§ Activity
Write out all of the data again, exactly as it reads.

[Collected data]
=== Begin Enclosure ===

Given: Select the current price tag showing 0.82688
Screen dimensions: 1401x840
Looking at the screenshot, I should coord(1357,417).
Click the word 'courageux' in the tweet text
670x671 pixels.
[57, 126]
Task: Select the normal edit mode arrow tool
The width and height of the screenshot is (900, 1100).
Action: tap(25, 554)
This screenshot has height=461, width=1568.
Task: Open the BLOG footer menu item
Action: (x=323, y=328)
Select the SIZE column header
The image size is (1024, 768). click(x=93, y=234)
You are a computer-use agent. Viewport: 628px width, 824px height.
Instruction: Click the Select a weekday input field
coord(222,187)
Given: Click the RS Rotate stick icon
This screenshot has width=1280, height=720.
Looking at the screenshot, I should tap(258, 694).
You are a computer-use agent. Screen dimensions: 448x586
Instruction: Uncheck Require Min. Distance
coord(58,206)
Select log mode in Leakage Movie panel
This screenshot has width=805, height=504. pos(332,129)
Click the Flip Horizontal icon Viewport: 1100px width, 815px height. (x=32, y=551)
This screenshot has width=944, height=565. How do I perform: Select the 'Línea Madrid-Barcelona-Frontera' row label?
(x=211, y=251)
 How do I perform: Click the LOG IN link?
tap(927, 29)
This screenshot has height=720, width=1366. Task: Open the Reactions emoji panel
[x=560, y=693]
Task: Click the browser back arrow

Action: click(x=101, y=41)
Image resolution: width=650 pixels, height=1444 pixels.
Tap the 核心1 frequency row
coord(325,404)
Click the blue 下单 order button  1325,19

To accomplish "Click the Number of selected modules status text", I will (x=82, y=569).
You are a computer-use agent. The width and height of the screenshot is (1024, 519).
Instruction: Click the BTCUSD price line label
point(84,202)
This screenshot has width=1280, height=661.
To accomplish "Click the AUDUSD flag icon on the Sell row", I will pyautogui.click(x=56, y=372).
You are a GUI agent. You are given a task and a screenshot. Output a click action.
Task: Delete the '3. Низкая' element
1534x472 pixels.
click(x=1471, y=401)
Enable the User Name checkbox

=== End Enclosure ===

§ Task answer
Given: Select the current price tag showing 0.82688
Screen dimensions: 1401x840
Looking at the screenshot, I should coord(1357,417).
Click the word 'courageux' in the tweet text
670x671 pixels.
[57, 126]
Task: Select the normal edit mode arrow tool
The width and height of the screenshot is (900, 1100).
Action: tap(25, 554)
This screenshot has height=461, width=1568.
Task: Open the BLOG footer menu item
Action: (x=323, y=328)
Select the SIZE column header
The image size is (1024, 768). click(x=93, y=234)
You are a computer-use agent. Viewport: 628px width, 824px height.
Instruction: Click the Select a weekday input field
coord(222,187)
Given: Click the RS Rotate stick icon
This screenshot has width=1280, height=720.
Looking at the screenshot, I should tap(258, 694).
You are a computer-use agent. Screen dimensions: 448x586
Instruction: Uncheck Require Min. Distance
coord(58,206)
Select log mode in Leakage Movie panel
This screenshot has width=805, height=504. pos(332,129)
Click the Flip Horizontal icon Viewport: 1100px width, 815px height. (x=32, y=551)
This screenshot has width=944, height=565. How do I perform: Select the 'Línea Madrid-Barcelona-Frontera' row label?
(x=211, y=251)
 How do I perform: Click the LOG IN link?
tap(927, 29)
This screenshot has height=720, width=1366. Task: Open the Reactions emoji panel
[x=560, y=693]
Task: Click the browser back arrow

Action: click(x=101, y=41)
Image resolution: width=650 pixels, height=1444 pixels.
Tap the 核心1 frequency row
coord(325,404)
Click the blue 下单 order button  1325,19

To accomplish "Click the Number of selected modules status text", I will (x=82, y=569).
You are a computer-use agent. The width and height of the screenshot is (1024, 519).
Instruction: Click the BTCUSD price line label
point(84,202)
This screenshot has width=1280, height=661.
To accomplish "Click the AUDUSD flag icon on the Sell row", I will pyautogui.click(x=56, y=372).
You are a GUI agent. You are given a task and a screenshot. Output a click action.
Task: Delete the '3. Низкая' element
1534x472 pixels.
click(x=1471, y=401)
Enable the User Name checkbox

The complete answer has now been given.